→ **TAREFAS DO EXERCÍCIO**
(1) Responda às perguntas com base no trecho sobre a privatização do saneamento:
(a) Em que tipo de sociedade o controle acionário continua na mão do estado?
(b) Que pagamento deve ser desestimulado, e por quais meios?
(c) Que cargo Leo Heller ocupava quando realçou os riscos mencionados?
(2) Prossiga com o texto sobre a privatização do saneamento a partir do ponto em que ele termina.

→ **TRECHO DO DOCUMENTO**
+-------+

Pedagogia da privatização
O episódio traz algumas lições preciosas.
As declarações dos analistas de mercado no episódio escancaram a incompatibilidade entre a financeirização das empresas prestadoras de serviços públicos essenciais e a perseguição de objetivos estratégicos para as quais foram criadas.
Investir para atender a todos, inclusive àqueles em situação de vulnerabilidade, no caso de serviços públicos essenciais, como são os de saneamento básico, não se coaduna com os interesses imediatistas dos acionistas, mesmo quando o controle acionário continua na mão do estado, como é o caso das sociedades de economia mista.
O pagamento de dividendos acima do mínimo assegurado pela legislação que causa descapitalização do prestador deve ser desestimulado tanto por disposição da Política Federal de Saneamento como por disposições regulatórias mais eficazes.
Confirma-se que a abertura do capital das empresas públicas e sua transformação em sociedades de economia mista administradas como empresas privadas traz riscos significativos à plena realização dos direitos humanos à água e ao esgotamento sanitário, como já realçado por Leo Heller, quando relator especial da ONU para esses direitos.

+-------+

→ **DADOS DE ENTRADA**
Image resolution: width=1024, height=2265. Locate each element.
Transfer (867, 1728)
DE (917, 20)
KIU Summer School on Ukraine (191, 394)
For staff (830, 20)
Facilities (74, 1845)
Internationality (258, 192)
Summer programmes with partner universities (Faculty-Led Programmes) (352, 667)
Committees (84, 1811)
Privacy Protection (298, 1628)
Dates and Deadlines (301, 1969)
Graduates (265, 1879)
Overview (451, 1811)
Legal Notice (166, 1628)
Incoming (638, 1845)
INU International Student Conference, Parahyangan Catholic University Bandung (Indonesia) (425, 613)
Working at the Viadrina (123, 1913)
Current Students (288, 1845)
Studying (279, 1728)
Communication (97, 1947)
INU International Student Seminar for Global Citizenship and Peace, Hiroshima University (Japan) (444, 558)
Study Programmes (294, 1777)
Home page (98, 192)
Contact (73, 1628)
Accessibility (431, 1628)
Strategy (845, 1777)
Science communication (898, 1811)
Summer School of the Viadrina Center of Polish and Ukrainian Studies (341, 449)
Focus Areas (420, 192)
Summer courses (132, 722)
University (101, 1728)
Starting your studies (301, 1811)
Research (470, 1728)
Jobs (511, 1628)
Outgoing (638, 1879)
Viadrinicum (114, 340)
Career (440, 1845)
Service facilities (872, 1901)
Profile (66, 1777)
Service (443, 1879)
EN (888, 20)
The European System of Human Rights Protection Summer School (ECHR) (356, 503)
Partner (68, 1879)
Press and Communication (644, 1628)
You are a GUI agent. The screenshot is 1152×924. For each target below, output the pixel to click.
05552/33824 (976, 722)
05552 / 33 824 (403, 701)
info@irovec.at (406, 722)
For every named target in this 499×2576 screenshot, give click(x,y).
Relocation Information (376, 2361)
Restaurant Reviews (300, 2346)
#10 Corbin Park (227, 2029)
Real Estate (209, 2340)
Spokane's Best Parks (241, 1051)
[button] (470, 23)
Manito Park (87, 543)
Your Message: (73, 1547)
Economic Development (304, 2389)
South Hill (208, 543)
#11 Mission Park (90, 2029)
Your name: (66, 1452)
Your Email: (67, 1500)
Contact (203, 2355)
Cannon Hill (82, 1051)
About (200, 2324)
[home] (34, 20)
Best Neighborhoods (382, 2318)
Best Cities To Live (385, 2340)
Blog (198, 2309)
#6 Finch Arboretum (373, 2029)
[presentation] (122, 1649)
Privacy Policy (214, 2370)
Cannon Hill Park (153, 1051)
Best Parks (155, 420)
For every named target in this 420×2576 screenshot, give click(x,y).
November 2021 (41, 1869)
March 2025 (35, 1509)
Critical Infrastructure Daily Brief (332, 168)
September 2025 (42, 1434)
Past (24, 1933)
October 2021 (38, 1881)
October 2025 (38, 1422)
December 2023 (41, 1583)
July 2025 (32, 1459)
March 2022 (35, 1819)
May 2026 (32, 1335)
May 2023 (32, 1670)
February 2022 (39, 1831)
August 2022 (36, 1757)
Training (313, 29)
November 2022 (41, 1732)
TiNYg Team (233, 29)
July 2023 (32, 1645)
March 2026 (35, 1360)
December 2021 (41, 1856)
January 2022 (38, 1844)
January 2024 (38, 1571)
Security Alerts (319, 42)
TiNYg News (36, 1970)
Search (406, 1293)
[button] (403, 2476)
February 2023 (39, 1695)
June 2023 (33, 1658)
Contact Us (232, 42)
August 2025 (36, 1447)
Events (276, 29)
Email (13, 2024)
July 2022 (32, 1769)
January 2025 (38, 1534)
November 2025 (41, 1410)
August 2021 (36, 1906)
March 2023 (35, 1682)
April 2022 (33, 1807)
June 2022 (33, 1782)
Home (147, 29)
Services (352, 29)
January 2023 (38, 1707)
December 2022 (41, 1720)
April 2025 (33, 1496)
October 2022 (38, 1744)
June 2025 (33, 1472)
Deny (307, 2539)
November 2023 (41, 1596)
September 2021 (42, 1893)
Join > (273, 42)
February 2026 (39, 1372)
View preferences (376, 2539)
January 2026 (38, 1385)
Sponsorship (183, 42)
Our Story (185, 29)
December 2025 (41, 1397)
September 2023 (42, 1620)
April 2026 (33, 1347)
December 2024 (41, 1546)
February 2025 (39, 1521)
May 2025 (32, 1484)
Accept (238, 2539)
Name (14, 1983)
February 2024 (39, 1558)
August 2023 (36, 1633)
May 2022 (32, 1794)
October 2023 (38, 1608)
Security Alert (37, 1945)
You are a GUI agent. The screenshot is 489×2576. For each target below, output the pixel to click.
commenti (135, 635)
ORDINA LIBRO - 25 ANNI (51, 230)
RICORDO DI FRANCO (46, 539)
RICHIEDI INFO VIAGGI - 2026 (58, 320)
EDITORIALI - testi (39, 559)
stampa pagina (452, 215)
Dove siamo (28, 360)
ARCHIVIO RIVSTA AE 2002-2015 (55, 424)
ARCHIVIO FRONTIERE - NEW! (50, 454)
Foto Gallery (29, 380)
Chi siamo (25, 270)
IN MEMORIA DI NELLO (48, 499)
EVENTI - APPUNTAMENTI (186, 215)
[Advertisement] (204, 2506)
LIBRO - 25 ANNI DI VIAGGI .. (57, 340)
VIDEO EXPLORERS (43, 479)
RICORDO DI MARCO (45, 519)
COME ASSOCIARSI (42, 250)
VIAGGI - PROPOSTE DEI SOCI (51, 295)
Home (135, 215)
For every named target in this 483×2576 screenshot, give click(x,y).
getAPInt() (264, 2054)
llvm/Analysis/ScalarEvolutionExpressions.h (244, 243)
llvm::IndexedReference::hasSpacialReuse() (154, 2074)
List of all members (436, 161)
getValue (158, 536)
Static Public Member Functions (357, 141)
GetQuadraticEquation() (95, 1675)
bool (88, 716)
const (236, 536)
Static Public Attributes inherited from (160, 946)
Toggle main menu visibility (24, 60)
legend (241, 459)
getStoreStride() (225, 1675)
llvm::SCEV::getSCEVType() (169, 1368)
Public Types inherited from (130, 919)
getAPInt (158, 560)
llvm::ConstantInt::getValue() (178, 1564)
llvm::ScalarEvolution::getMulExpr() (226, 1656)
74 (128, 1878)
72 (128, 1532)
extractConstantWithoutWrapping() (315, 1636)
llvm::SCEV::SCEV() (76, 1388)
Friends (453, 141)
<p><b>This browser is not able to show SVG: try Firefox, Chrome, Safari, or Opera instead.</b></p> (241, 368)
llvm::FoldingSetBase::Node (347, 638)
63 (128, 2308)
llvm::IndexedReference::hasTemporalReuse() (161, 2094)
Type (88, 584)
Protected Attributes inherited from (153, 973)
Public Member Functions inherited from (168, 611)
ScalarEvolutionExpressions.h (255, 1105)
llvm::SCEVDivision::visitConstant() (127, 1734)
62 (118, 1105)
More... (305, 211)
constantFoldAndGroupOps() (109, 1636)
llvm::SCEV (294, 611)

+-------+

→ **RESPOSTAS DO EXERCÍCIO**
(1)
(a) Nas sociedades de economia mista.
(b) O pagamento de dividendos acima do mínimo assegurado pela legislação que causa descapitalização do prestador. Ele deve ser desestimulado tanto por disposição da Política Federal de Saneamento como por disposições regulatórias mais eficazes.
(c) Era relator especial da ONU para os direitos humanos à água e ao esgotamento sanitário.

(2)
Oportunidade preciosa
Na campanha que o elegeu presidente do Brasil, Lula afirmou que “água tratada é uma obrigação do Estado.” Entre as diretrizes programáticas de sua campanha consta a de nº 74, que afirma: “É importante garantir o direito à água e ao saneamento, por meio do reconhecimento da responsabilidade das esferas administrativas federal, estaduais e municipais na universalização dos serviços de saneamento básico à população brasileira e garantir a atuação das entidades públicas e das empresas estatais na prestação dos serviços de saneamento básico.”
Dessa forma, Lula tem, no contexto da federalização das empresas estatais mineiras, dentre as quais a Copasa, a oportunidade de realizar os compromissos assumidos em sua campanha à presidência, mas que até agora se mostram distantes de se materializaram em seu governo, especialmente a partir do posicionamento de alguns dos seus ministros, apoiando a privatização do saneamento iniciada por Bolsonaro.
Para isso, a proposta de eventual federalização precisa ser construída sob o pressuposto que a realização dos direitos humanos à água e ao esgotamento sanitário é o objetivo estratégico que a COPASA deve perseguir, deixando em segundo plano tanto sua posição como ativo no abatimento da dívida de Minas Gerias quanto os interesses imediatistas do mercado.
Esta visão pode se estender a outros estados e prestadoras estaduais, como alternativa aos processo de privatização em andamento ou em fase de estudos, fazendo contraponto com o papel desempenhado pelo BNDES nos últimos anos.
Este é um dos maiores desafios para as forças populares e para os defensores dos direitos humanos à água e ao esgotamento sanitário. E essa é a oportunidade para Lula, que já demonstrou não temer desafios, fazer valer suas palavras e seus compromissos de campanha.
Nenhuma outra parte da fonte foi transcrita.